Jill Scott bewildered by plantations being turned into cozy getaway spots: It's like having a 'bed-and-breakfast at Auschwitz'
Jill Scott is sharing her experience of touring a former slave plantation — and her disbelief that some of them are now whitewashed and marketed as cozy vacation spots.
In an Instagram video post captioned “Pissed,” the singer and actress spoke about being brought to a plantation, unsure of how she’d feel due to the history, and agreeing to go on the house tour, hearing about the wonderful lives of the plantation owners — and nary a mention of the brutal conditions inflicted upon the enslaved people forced to work there.
“I was on location, and they brought us to a plantation,” the spoken word artist said in the powerful video. “I didn’t know how I was going to feel when I saw it because I actually never saw one before. But we pulled up, I noticed the beautiful trees, and I noticed, as we got closer, this beautiful white building. There were people walking all around and taking pictures and sitting on the porch in a rocking chair, sipping lemonade. So pretty.”

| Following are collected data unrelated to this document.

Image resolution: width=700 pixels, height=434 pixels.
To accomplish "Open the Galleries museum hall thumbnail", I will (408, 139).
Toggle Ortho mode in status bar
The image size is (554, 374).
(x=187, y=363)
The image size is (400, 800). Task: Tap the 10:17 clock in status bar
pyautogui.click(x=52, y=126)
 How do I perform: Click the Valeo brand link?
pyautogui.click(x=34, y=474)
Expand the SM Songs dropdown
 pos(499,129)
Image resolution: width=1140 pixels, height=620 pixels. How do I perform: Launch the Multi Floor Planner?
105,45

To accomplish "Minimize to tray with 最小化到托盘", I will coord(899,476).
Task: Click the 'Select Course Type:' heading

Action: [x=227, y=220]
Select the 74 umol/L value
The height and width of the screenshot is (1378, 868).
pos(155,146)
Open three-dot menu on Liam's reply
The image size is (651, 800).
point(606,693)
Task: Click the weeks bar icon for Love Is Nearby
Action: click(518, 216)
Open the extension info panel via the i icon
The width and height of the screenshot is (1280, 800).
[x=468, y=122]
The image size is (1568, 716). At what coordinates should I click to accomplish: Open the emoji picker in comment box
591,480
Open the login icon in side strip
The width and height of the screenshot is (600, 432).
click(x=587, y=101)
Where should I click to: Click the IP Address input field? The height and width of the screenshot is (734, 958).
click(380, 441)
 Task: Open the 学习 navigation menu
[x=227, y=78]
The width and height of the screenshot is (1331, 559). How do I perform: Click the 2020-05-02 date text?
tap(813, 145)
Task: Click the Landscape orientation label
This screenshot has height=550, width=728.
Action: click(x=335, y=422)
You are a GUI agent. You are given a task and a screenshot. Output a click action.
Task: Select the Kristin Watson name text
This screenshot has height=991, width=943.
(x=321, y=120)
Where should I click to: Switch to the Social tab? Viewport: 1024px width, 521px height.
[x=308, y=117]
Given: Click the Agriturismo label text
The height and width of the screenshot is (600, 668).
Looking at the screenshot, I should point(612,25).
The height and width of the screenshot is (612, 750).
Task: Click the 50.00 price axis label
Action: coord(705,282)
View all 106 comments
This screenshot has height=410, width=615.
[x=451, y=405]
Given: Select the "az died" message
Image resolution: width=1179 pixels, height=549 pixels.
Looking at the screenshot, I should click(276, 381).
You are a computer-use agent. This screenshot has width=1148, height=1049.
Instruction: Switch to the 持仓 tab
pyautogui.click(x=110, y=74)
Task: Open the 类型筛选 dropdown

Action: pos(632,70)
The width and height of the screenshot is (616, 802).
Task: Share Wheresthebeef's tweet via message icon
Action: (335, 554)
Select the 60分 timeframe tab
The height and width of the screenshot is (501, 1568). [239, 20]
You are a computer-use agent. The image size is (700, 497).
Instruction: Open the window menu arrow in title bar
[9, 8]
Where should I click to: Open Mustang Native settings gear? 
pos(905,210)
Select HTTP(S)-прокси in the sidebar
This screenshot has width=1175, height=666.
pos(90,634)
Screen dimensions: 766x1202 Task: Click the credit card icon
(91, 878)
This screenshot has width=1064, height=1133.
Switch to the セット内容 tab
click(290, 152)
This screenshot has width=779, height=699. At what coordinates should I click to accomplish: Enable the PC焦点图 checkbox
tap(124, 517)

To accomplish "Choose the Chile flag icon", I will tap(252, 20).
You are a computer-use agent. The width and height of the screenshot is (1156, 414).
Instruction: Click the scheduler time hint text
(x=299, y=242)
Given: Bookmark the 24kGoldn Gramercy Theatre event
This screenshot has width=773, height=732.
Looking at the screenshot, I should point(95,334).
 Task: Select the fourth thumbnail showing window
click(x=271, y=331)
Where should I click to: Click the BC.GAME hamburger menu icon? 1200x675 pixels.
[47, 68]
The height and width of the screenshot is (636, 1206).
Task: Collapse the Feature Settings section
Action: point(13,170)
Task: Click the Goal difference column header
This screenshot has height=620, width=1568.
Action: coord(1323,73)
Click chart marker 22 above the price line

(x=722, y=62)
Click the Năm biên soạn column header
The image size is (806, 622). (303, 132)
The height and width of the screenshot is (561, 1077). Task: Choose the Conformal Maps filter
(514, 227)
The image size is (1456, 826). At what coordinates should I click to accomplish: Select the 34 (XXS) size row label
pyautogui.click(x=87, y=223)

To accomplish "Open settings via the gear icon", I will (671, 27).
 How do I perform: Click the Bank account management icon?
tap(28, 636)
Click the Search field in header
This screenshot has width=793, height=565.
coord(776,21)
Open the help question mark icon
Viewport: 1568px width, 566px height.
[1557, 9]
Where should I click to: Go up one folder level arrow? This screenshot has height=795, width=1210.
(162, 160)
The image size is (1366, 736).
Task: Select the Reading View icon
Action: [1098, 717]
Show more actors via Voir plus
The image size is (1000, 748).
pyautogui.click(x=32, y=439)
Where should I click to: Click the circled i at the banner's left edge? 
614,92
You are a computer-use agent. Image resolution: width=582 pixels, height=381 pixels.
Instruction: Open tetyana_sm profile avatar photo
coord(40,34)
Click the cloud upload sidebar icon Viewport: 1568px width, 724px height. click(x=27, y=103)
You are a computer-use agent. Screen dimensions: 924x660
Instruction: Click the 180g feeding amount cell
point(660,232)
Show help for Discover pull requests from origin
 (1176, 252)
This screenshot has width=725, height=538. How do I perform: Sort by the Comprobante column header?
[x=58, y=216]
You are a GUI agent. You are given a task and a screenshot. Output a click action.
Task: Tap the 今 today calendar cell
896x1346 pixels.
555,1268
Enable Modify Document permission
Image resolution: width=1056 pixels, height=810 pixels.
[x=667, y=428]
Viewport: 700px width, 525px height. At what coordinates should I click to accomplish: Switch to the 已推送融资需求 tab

Scott said she decided, “All right, I’m here — let me take the tour.” As they walked through the parlor, the guide was “talking about how they would host guests” in the room and “serve brandy and tea and have conversation and music would be played. Everyone going: Hmm, hmm.”
The tour moved to the dining room “and all the mahogany chairs and the chandeliers and things essential that had to have candles... The draperies... The carpets.” And then they headed upstairs to “see the bedrooms and how tidy things were expected to be” by the enslaved, including “the slop jars,” or chamber pots that had to be cleaned after they were urinated and defecated in.
She said the tour guide pointed to photos on the wall, “And she says: ‘Notice how no one really smiled back then.’ And I looked at those faces. And I decided that I was going to get away from this tour and take my own little trip. So I did.”
What transpired next? “I don’t know what happened,” she continued, “but somebody took a long, hot piss on that dining room carpet.”
With zero regrets, she added, “I bet whoever it was wishes they had more piss.”
She ended by expressing disbelief that slave plantations continue to be marketed as cozy tourist venues filled with Southern charm when their history is anything but.
“They make these places into bed-and-breakfasts — that people come from around the world to stay in,” Scott said with bewilderment. “They offered me the slave quarters. Oh, it’s remodeled. It’s beautiful. I bet you won’t be going to no bed-and-breakfast at Auschwitz,” referring to the largest of the German Nazi concentration camps and extermination centers where more than 1.1 million men, women and children lost their lives.
She ended by saying, “Chew on that.”
Her experience resonated with commenters. One wrote, “They treat us like we are ghosts in the room.” Another wrote that “the faces in the photos are the same ones.” Another wrote, “This why I wanna buy one so they don’t have the power to erase what has happened in these places.”
In the wake of George Floyd’s death and the protests for racial equality, changes are being called for and made — Confederate statues being taken down, the Confederate flag being banned at NASCAR events, and there have been name changes from the country group Lady Antebellum to, today, the state of Rhode Island.
While plantations have long sold themselves as looks at fancy gardens and pretty china collections (and have become popular wedding spots), USA Today reports that some have already “recast themselves to starkly portray the evils of slavery.” The article noted that the McLeod Plantation in Charleston, S.C., and the Whitney Plantation near Wallace, La., are two that have changed the focus to the lives of the enslaved inhabitants, showing the slave quarters as a counterpoint to the fancy owners’ homes. “They have, in effect, become museums to Black suffering.”
Though it hasn’t been without resistance. The Washington Post reported in December that plantations had started talking “more honestly about slavery,” but they were getting some pushback. An example noted when a tour guide at Monticello, Thomas Jefferson’s plantation in Charlottesville, Va., pointed out to visitors a garden built by slaves, one demanded to know, “Why are you talking about that? ... You should be talking about the plants.”
To borrow Jill Scott’s line, “Chew on that.”